Glyn Dillon - Il Nao di Brown: teoria e pratica della sopravvivenza urbana
Da tempo inseguivo l’occasione di occuparmi di questa graphic novel perchè, oltre a trovarla tecnicamente perfetta dal punto di vista del tratto, riesce a raccontare una storia profonda ma allo stesso tempo divertente e coinvolgente.
La protagonista è Nao Brown, una ventottenne anglo-giapponese, la cui vita scorre fra il lavoro in un negozio di art-toys ed il sogno di una stabilità esistenziale ed affettiva; quest’ultima le è particolarmente difficile da ottenere, dal momento che è tormentata da una forma di disturbo ossessivo compulsivo a causa del quale non riesce ad arginare le immagini violente – di cui è involontaria protagonista – che si formano nella sua mente. Dillon è fantastico nell’alternare il tratto delicato riservato alla realtà con quello delle fantasie di Nao, in cui i colori principali sono il bianco, il nero ed il rosso.

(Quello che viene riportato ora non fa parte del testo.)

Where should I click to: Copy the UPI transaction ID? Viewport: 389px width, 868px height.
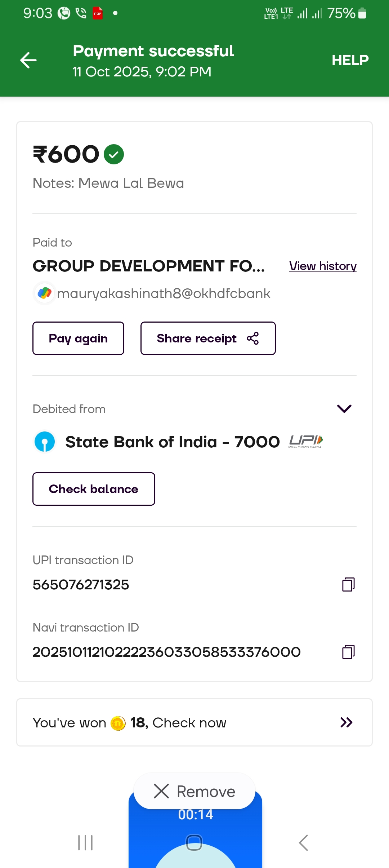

Queste immagini la portano a domandarsi e domandare, con struggente veemenza, conferme sulla propria bontà e sul fatto che sia effettivamente una persona meritevole d’amore e comprensione e non “un fottuto caso psichiatrico”, come lei stessa si definisce fin dalla prima pagina del racconto. Nao sente che il suo disturbo si scontra con l’immagine che gli altri hanno di lei, quella di artista carina e hafu affascinante, ma anche con la sua natura dolce ed ottimista. Proprio qui sta l’incapacità della protagonista di accettare che il mondo non sia suddiviso solo in bianco e nero, ma che in mezzo ci siano le più fantasiose sfumature in cui ognuno può trovare la propria dimensione; in questa acquisizione di coscienza le viene in aiuto Gregory, uno strano riparatore di lavatrici, identico ad uno dei suoi personaggi preferiti, “Il Nulla”, con cui inizia una bizzarra e tormentata storia d’amore.

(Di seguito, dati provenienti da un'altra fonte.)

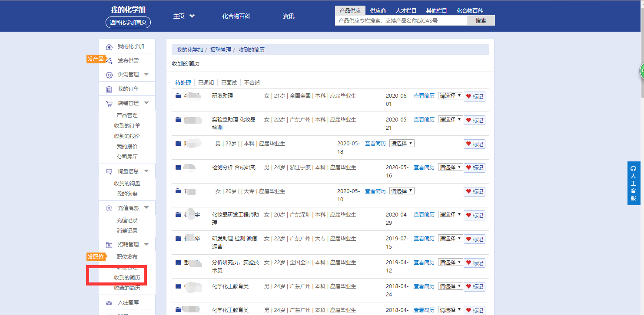644x315 pixels.
Task: Toggle the heart 标记 on the 2020-05-16 resume
Action: pos(474,167)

L’ulteriore pressione indotta dalla nuova realtà di coppia si traduce purtroppo in crisi violente, ed a poco serviranno sia l’amore che la lega a Gregory, sia i consigli della sua coinquilina Tara che, in quanto infermiera, tenta di aiutarla da un punto di vista clinico ed è anche l’unica che conosca la reale entità del problema di Nao.
Sul sito della Bao Publishing, editrice dell’opera di Dillon, il genere attribuito a “Il Nao di Brown” è “Terapia della sopravvivenza urbana” personalmente la trovo una definizione bellissima, che ben si applica sia all’ansia che genera il disturbo della protagonista sia al disagio esistenziale che ognuno di noi ha prima o poi provato.